F.  1.  Upon revocation of the warehouse charter, the Board shall identify any loss to the depositors and obtain proof.  The Board shall immediately notify any bonding company providing a bond for a loss.  As soon as practicable, the Board shall communicate the amount of the loss, proof, and the date of loss and seizure to the bonding company.  The bonding company shall within thirty (30) calendar days remit to the Board the amount of the loss or the face amount of the bond, whichever is less.

2.  Failure by the bonding company to surrender the funds shall result in a nonrefundable penalty assessment payable to the Board of one percent (1%) per month plus interest of one percent (1%) per month of the face amount of the bond commencing with the date of loss and continuing until the surety funds are surrendered.  The Board shall account for all the surety received until all depositor claims against the charter holder are paid as provided in the Public Warehouse and Commodity Indemnity Act.  When all claims have been paid, all unexpended bond surety funds including accrued interest, except penalties, shall be returned to the bonding company.

3.  The provisions of this section shall not prohibit the Board from pursuing any other remedy provided by law.

G.  The Board shall establish a date of loss which shall be the same as the date of seizure for all claims of loss against a warehouseman.  The Board shall publish the date of loss as set forth in subsection B of this section and shall notify by registered mail all depositors who may have a claim against a warehouseman of the date of loss and deadline for filing claims.

H.  To be eligible to file a claim of loss and receive payment as provided in the Public Warehouse and Commodity Indemnity Act, a person shall establish ownership or title to commodities stored or warehoused with the warehouseman against whom the loss is alleged.  Evidence of ownership or title shall include uncanceled warehouse receipts or scale tickets.  The Board shall determine the sufficiency of evidence of ownership or title.

I.  Depositors shall, within sixty (60) days of the order of the Board establishing the date of loss, file a written claim of loss with the Board.  Depositors may submit a written request to the Board for a sixty-day extension of the filing period, if the depositors can show they were not provided notification and reasonable time to file the claim.  If the claim of loss is not filed within the allotted time, the depositor shall forfeit all rights to remuneration or payment.

Added by Laws 1955, p. 80, art. 9(B), § 4.  Amended by Laws 1985, c. 144, § 1, emerg. eff.
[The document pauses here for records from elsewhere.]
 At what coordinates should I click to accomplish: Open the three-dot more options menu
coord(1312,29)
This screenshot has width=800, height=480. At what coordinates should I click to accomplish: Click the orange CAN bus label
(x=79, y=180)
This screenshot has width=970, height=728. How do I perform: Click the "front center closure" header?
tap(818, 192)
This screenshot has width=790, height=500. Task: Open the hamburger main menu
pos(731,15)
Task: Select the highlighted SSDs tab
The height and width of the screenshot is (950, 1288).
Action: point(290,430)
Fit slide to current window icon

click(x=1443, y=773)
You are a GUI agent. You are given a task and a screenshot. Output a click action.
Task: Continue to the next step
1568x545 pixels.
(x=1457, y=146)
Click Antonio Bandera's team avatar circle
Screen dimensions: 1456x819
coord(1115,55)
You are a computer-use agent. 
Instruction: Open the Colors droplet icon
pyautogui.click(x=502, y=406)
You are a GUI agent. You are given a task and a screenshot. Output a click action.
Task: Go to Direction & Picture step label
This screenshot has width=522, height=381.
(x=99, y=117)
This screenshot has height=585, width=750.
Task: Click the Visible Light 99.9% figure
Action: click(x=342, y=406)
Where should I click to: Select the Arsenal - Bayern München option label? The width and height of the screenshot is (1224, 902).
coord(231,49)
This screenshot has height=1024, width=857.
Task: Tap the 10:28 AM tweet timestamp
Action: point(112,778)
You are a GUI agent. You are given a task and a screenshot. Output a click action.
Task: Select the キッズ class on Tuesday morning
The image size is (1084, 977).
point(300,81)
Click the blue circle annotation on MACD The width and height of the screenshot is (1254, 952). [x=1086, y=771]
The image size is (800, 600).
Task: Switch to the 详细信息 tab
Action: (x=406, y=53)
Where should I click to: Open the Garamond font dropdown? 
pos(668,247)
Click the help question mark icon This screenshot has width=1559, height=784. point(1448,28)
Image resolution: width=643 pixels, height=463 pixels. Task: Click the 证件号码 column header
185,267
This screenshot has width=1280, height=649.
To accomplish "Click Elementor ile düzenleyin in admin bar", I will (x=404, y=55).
June 7, 1985; Laws 1987, c. 125, § 5, emerg. eff. June 2, 1987; Laws 1990, c. 155, § 3, emerg. eff. May 1, 1990; Laws 1997, c. 10, § 4, eff. July 1, 1997; Laws 2000, c. 243, § 86, emerg. eff. May 24, 2000; Laws 2001, c. 119, § 3, eff. Nov. 1, 2001.


§2-9-25.  Reports by warehouseman - Right of entry and audit - Commodity open storage records - Inspection fees.

A.  When requested by the State Board of Agriculture, any warehouseman, who stores or handles for storage commodities shall make a report to the Board concerning the condition, conduct, operation, and business of each public warehouse the warehouseman operates and the commodities stored at each location.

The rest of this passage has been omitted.